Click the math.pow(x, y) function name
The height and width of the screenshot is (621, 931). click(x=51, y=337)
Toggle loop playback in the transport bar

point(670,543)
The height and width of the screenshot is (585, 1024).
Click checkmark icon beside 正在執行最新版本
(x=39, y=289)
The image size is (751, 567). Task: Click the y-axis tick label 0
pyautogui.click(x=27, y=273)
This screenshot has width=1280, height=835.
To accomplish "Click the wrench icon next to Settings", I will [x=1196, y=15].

---

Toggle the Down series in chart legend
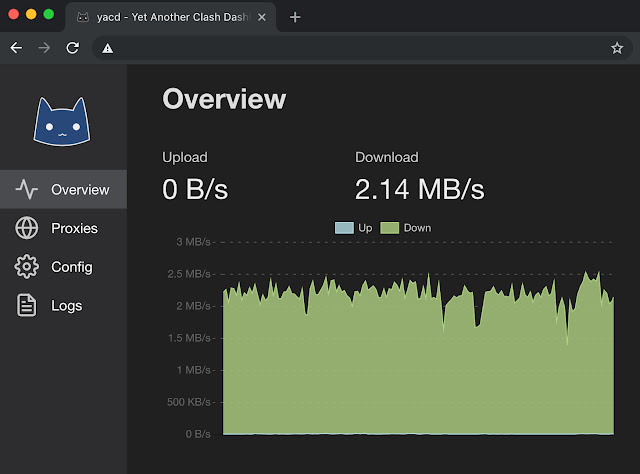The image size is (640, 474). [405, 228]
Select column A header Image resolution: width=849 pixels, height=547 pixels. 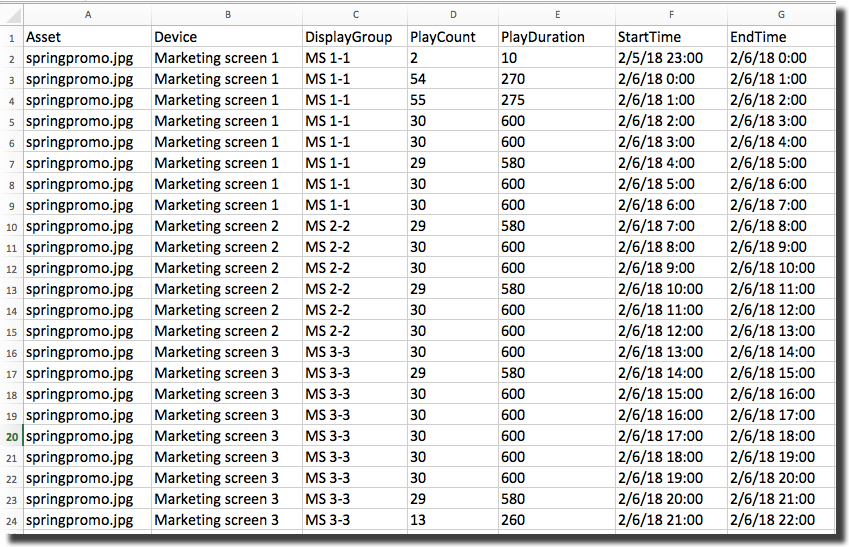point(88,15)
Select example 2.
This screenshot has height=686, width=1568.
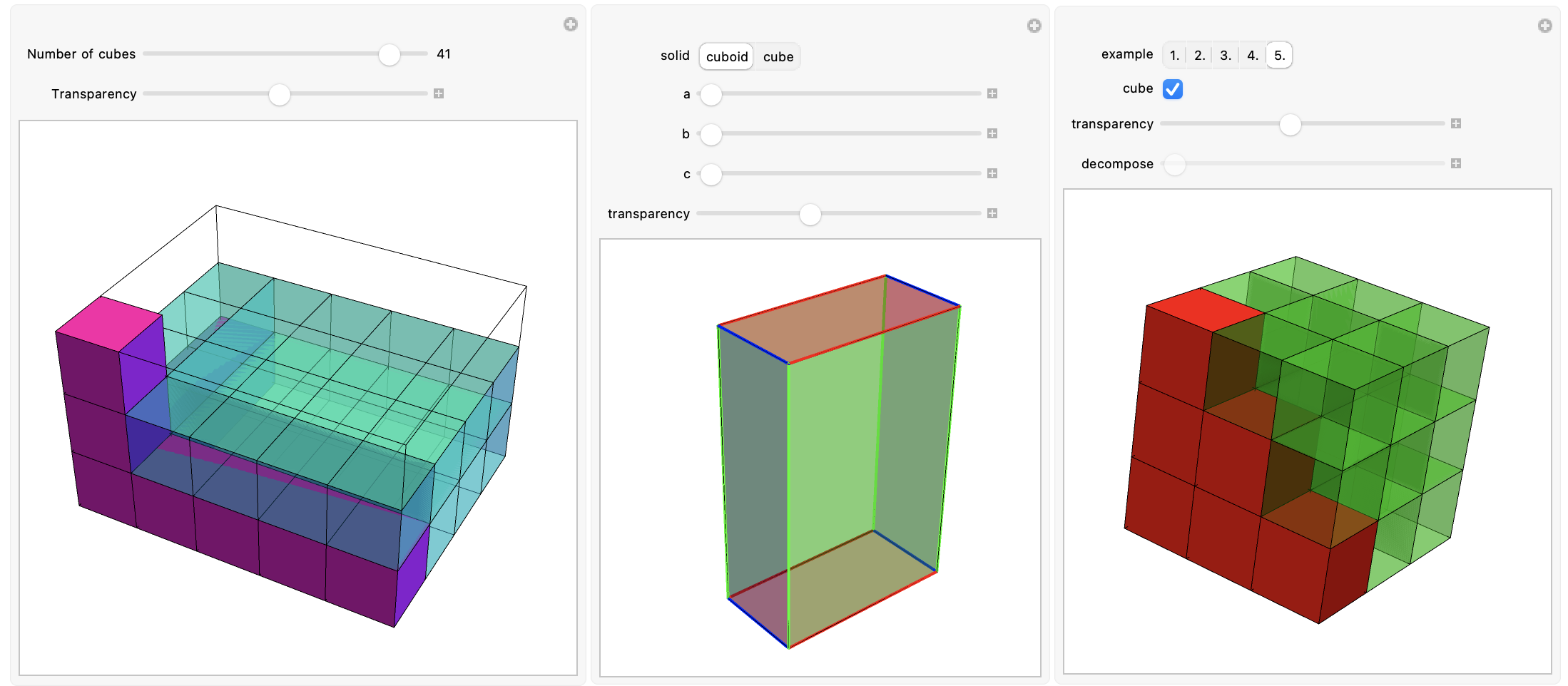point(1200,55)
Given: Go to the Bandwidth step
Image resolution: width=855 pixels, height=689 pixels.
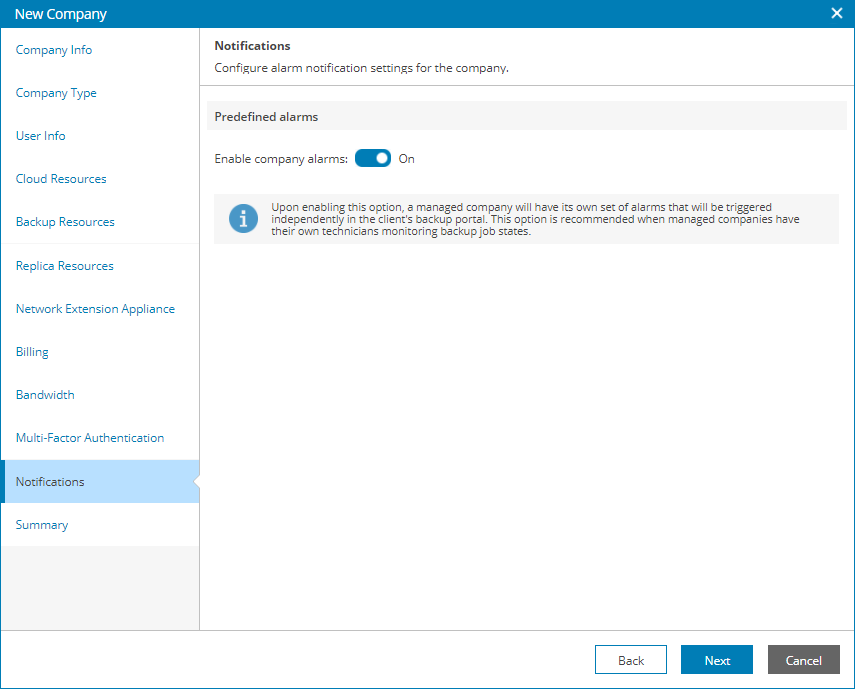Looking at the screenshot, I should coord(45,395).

---

Problem requirements: The expected answer is an exact copy of the lines above, beginning at the line with "Click the math.pow(x, y) function name" and ending at the line with "This screenshot has width=1280, height=835.", with both ends in.

Answer section:
Click the math.pow(x, y) function name
The height and width of the screenshot is (621, 931). click(x=51, y=337)
Toggle loop playback in the transport bar

point(670,543)
The height and width of the screenshot is (585, 1024).
Click checkmark icon beside 正在執行最新版本
(x=39, y=289)
The image size is (751, 567). Task: Click the y-axis tick label 0
pyautogui.click(x=27, y=273)
This screenshot has width=1280, height=835.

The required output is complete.